Segment Open

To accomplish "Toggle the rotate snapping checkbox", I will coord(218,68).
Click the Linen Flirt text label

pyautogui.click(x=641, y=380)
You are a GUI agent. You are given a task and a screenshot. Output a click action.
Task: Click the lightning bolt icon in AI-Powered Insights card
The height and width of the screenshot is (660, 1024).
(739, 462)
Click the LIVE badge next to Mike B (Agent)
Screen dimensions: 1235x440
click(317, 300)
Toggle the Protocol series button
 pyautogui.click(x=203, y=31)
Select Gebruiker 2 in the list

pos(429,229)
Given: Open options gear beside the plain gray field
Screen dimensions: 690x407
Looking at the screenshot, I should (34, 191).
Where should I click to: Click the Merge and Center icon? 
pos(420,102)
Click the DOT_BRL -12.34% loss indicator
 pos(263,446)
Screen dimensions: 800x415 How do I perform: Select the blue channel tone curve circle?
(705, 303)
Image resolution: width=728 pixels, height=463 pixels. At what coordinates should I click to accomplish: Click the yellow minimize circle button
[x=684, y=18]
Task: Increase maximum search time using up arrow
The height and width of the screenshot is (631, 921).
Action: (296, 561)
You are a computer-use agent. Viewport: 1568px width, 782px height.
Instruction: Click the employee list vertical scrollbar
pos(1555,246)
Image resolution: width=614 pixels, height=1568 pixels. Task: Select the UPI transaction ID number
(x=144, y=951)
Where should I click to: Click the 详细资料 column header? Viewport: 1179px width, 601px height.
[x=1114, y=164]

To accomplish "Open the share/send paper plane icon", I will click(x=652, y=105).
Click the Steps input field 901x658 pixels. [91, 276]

Segment Closed

* DIRECTIONS FOR THIS TASK
Send back each record exactly, and include them all.

* PROBLEM SOLUTION
To accomplish "Toggle the rotate snapping checkbox", I will coord(218,68).
Click the Linen Flirt text label

pyautogui.click(x=641, y=380)
You are a GUI agent. You are given a task and a screenshot. Output a click action.
Task: Click the lightning bolt icon in AI-Powered Insights card
The height and width of the screenshot is (660, 1024).
(739, 462)
Click the LIVE badge next to Mike B (Agent)
Screen dimensions: 1235x440
click(317, 300)
Toggle the Protocol series button
 pyautogui.click(x=203, y=31)
Select Gebruiker 2 in the list

pos(429,229)
Given: Open options gear beside the plain gray field
Screen dimensions: 690x407
Looking at the screenshot, I should (34, 191).
Where should I click to: Click the Merge and Center icon? 
pos(420,102)
Click the DOT_BRL -12.34% loss indicator
 pos(263,446)
Screen dimensions: 800x415 How do I perform: Select the blue channel tone curve circle?
(705, 303)
Image resolution: width=728 pixels, height=463 pixels. At what coordinates should I click to accomplish: Click the yellow minimize circle button
[x=684, y=18]
Task: Increase maximum search time using up arrow
The height and width of the screenshot is (631, 921).
Action: (296, 561)
You are a computer-use agent. Viewport: 1568px width, 782px height.
Instruction: Click the employee list vertical scrollbar
pos(1555,246)
Image resolution: width=614 pixels, height=1568 pixels. Task: Select the UPI transaction ID number
(x=144, y=951)
Where should I click to: Click the 详细资料 column header? Viewport: 1179px width, 601px height.
[x=1114, y=164]

To accomplish "Open the share/send paper plane icon", I will click(x=652, y=105).
Click the Steps input field 901x658 pixels. [91, 276]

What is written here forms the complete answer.